Design: Retrospective analysis of data collected in the US Air Force HIV Natural History Study.
Setting: Military medical center that performs annual medical evaluation of all HIV-infected US Air Force personnel.
Patients: A total of 828 consecutive patients with no prior history of zidovudine use, evaluated from January 1985 through July 1991. For patients with multiple observations over time, a single data point within each 6-month interval was included in the analysis (N = 2866).

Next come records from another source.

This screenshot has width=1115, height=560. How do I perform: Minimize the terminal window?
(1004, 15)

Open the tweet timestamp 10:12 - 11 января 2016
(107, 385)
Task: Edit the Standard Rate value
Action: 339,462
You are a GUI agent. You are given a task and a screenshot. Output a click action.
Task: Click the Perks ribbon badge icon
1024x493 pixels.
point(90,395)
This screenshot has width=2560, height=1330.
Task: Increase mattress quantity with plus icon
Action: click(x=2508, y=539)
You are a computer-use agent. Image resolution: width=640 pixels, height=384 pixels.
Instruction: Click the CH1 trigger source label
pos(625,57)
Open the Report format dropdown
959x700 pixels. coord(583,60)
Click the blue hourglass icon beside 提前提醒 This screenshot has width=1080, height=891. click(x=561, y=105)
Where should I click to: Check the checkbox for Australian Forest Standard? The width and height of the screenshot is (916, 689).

Measurements and main results: The sensitivity, specificity, and likelihood ratio (LR) of the TLC, in the range of 1.00 x 10(9)/L to 2.00 x 10(9)/L, in predicting an absolute CD4+ T-cell count less than 0.20 x 10(9)/L or a CD4+ percentage less than 20% were calculated. In addition, the LR and pretest probability of significant immunosuppression were used to calculate posttest probabilities of a low CD4+ count for a given TLC value. The LR of the TLC in predicting an absolute CD4+ count < 0.20 x 10(9)/L increased from 2.4 (95% confidence interval, 2.2 to 2.5) for all TLCs less than 2.00 x 10(9)/L, to 33.2 (95% confidence interval, 24.1 to 45.7) for all TLCs less than 1.00 x 10(9)/L. The specificity for this prediction increased from 57% to 97% over this range. The LR also increased from 1.4 (95% confidence interval, 1.3 to 1.6) for all TLCs less than 2.00 x 10(9)/L to 9.7 (95% confidence interval, 7.1 to 13.1) for all TLCs less than 1.00 x 10(9)/L in predicting a CD4+ percentage less than 20%.
Conclusions: The TLC, between 1.00 x 10(9)/L and 2.00 x 10(9)/L, appears to be a useful predictor of significant immunosuppression as measured by a CD4+ T-cell count less than 0.20 x 10(9)/L in HIV-infected persons. The LR for a given TLC value and the pretest probability of immunosuppression can be used to determine the posttest probability of significant immunosuppression in individual patients. For example, in a patient with a TLC less than 1.50 x 10(9)/L and a pretest probability of 16%, the posttest probability of a low CD4+ T-cell count increases to 53%. In contrast, a TLC greater than 2.00 x 10(9)/L in an individual with a pretest probability of 30% will decrease the posttest probability of a low CD4+ T-cell count to less than 4%. Physicians should find these data useful to help predict the risk for opportunistic infection among HIV-infected persons who present with syndromes that are potentially compatible with opportunistic infection but who have not had recent or prior CD4+ T-cell analysis.